Provided data:
══════════
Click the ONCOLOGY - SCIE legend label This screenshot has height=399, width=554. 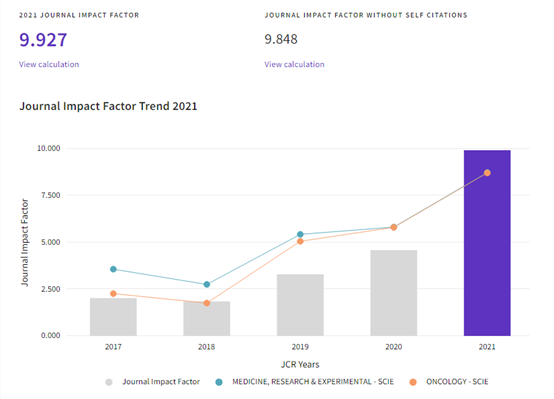click(x=457, y=382)
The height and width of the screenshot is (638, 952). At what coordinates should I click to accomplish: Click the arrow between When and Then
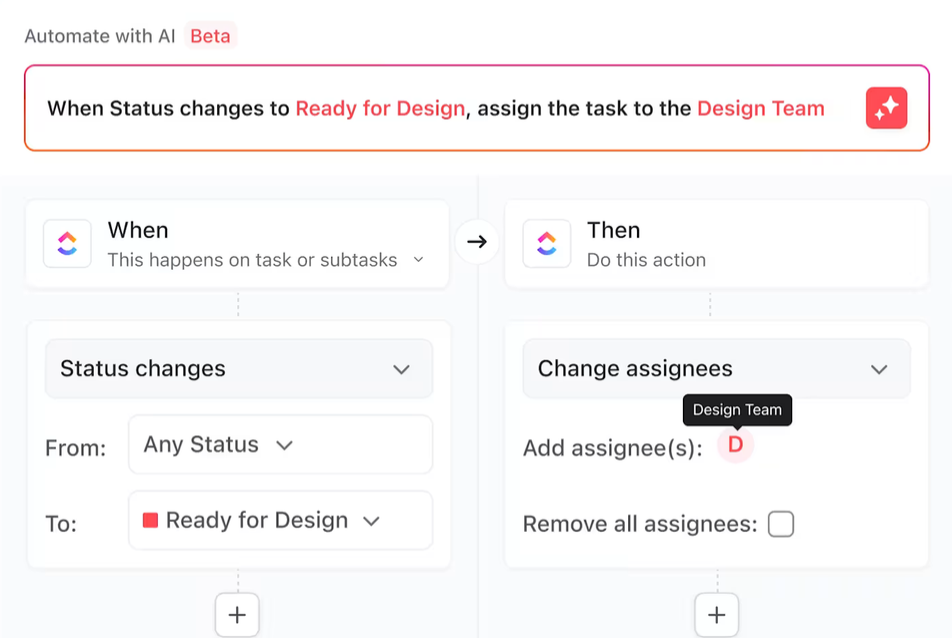coord(477,242)
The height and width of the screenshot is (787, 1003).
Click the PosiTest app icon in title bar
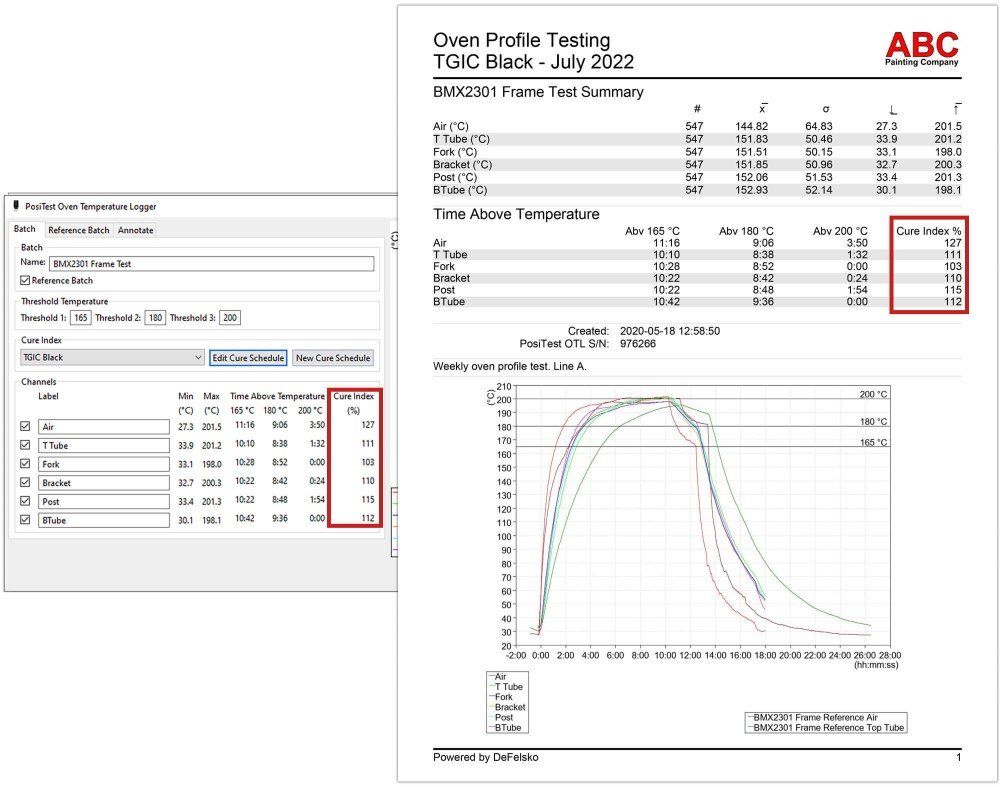pyautogui.click(x=16, y=206)
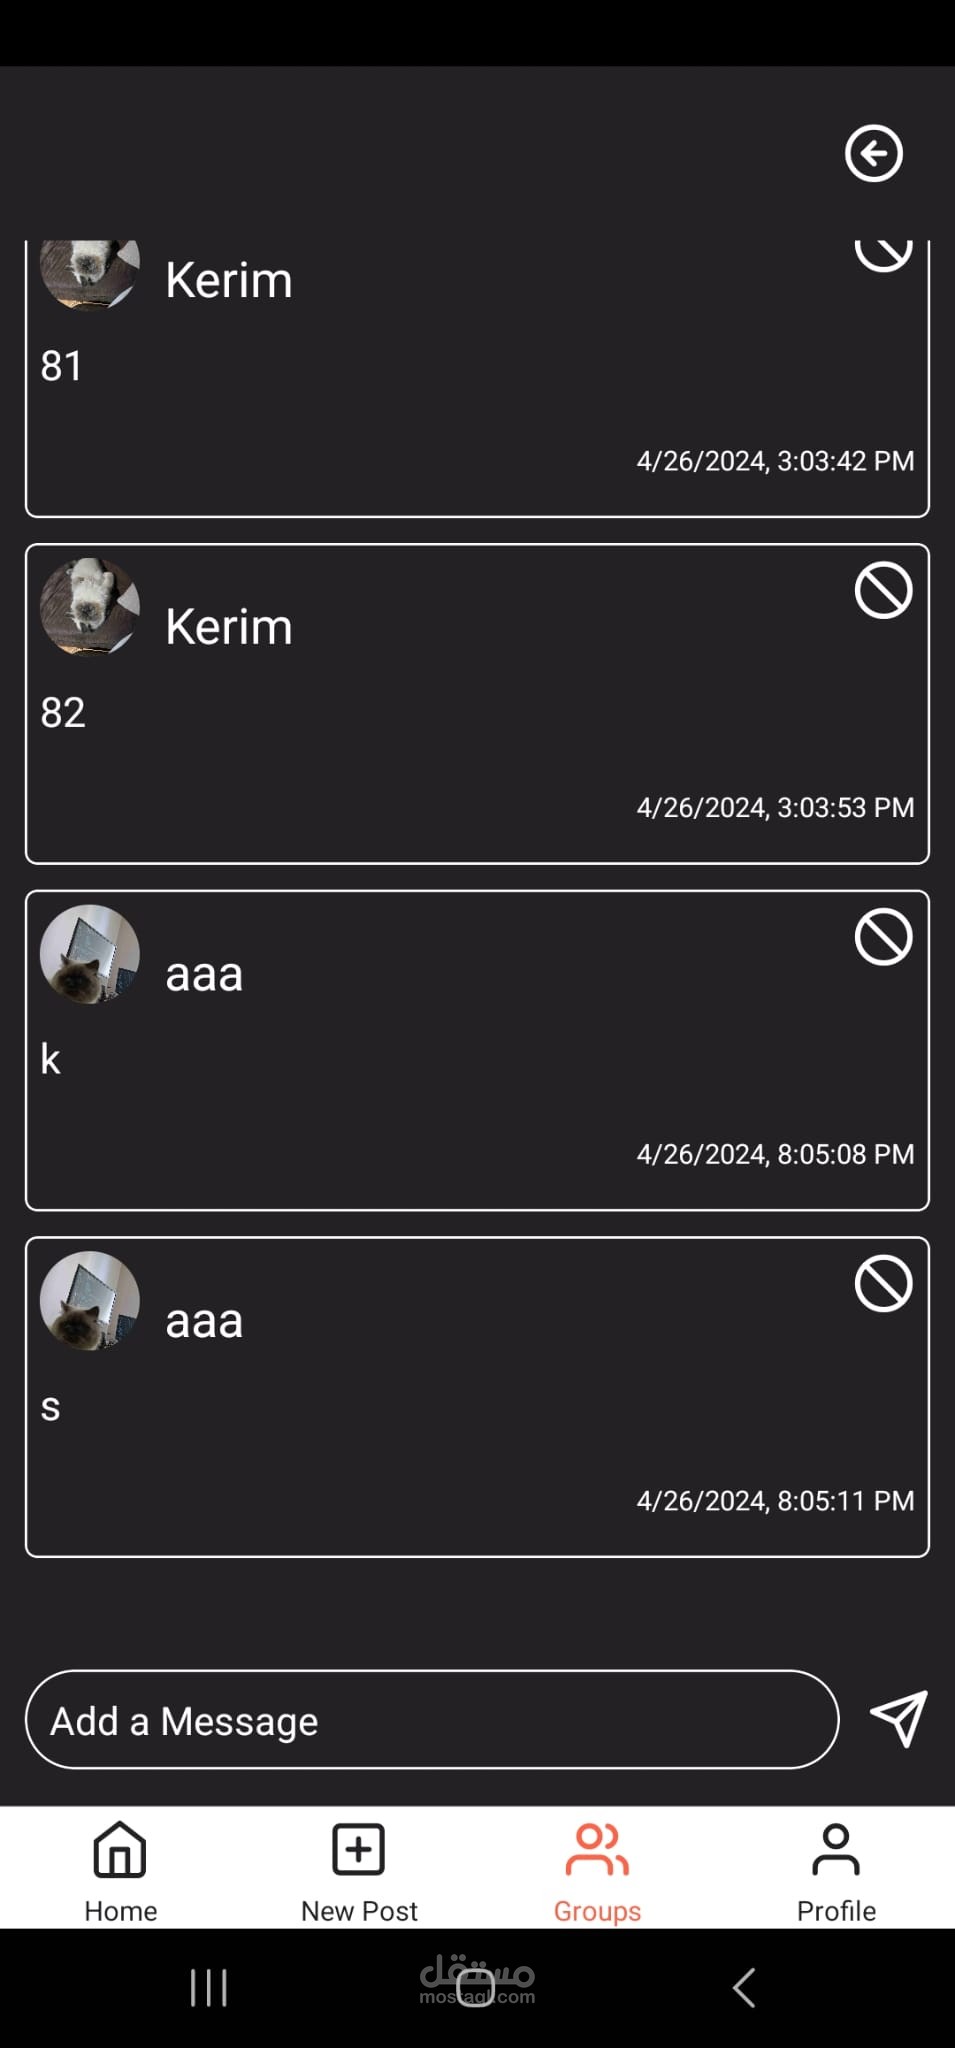Tap the aaa avatar on message k

tap(89, 955)
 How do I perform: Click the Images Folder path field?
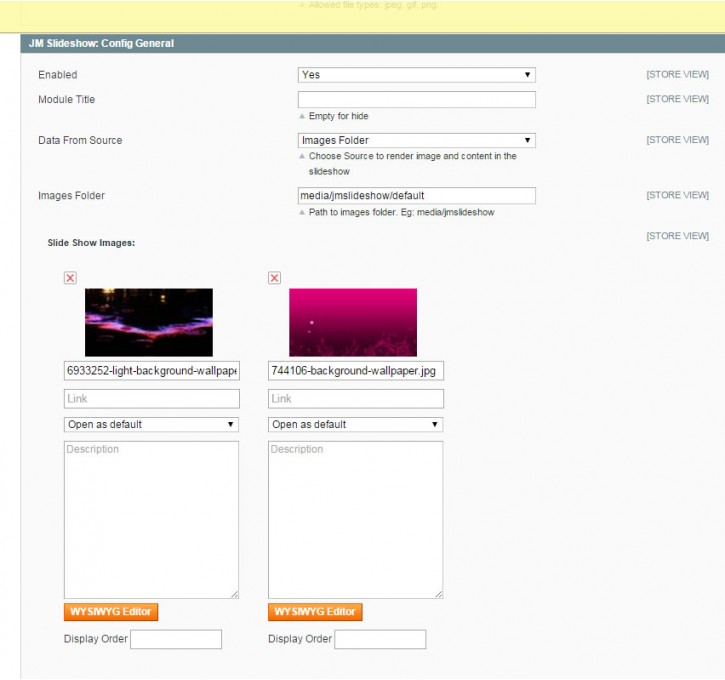coord(416,196)
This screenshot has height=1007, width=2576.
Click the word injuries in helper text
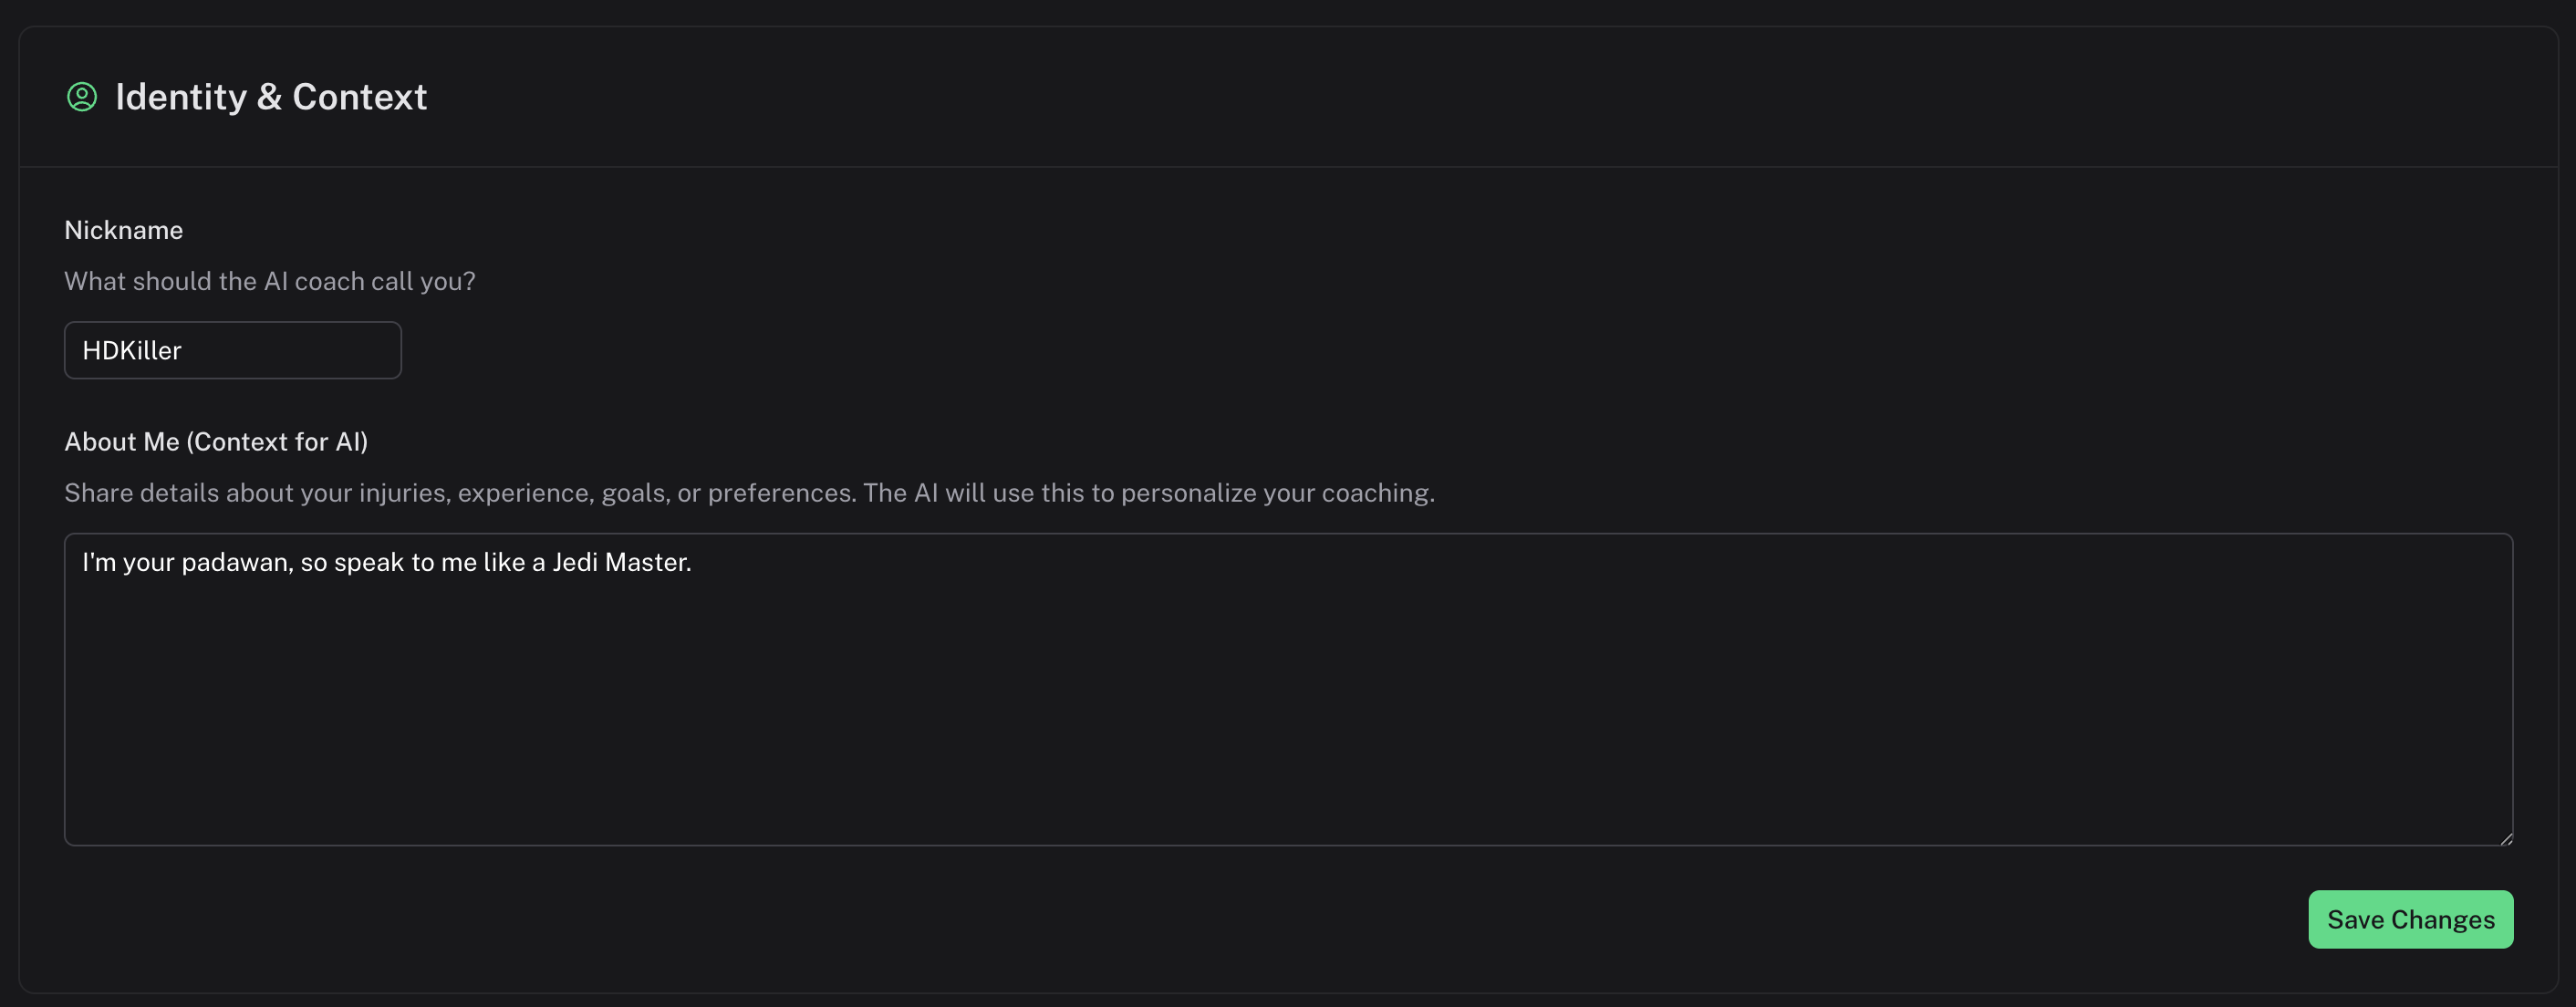(402, 493)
══════════
Work item:
Word for word, restate only the lines from the one bearing "This screenshot has height=1007, width=2576." through the final line of the listing, inclusive, with no pictures.

Task answer:
This screenshot has height=1007, width=2576.
Click the word injuries in helper text
(402, 493)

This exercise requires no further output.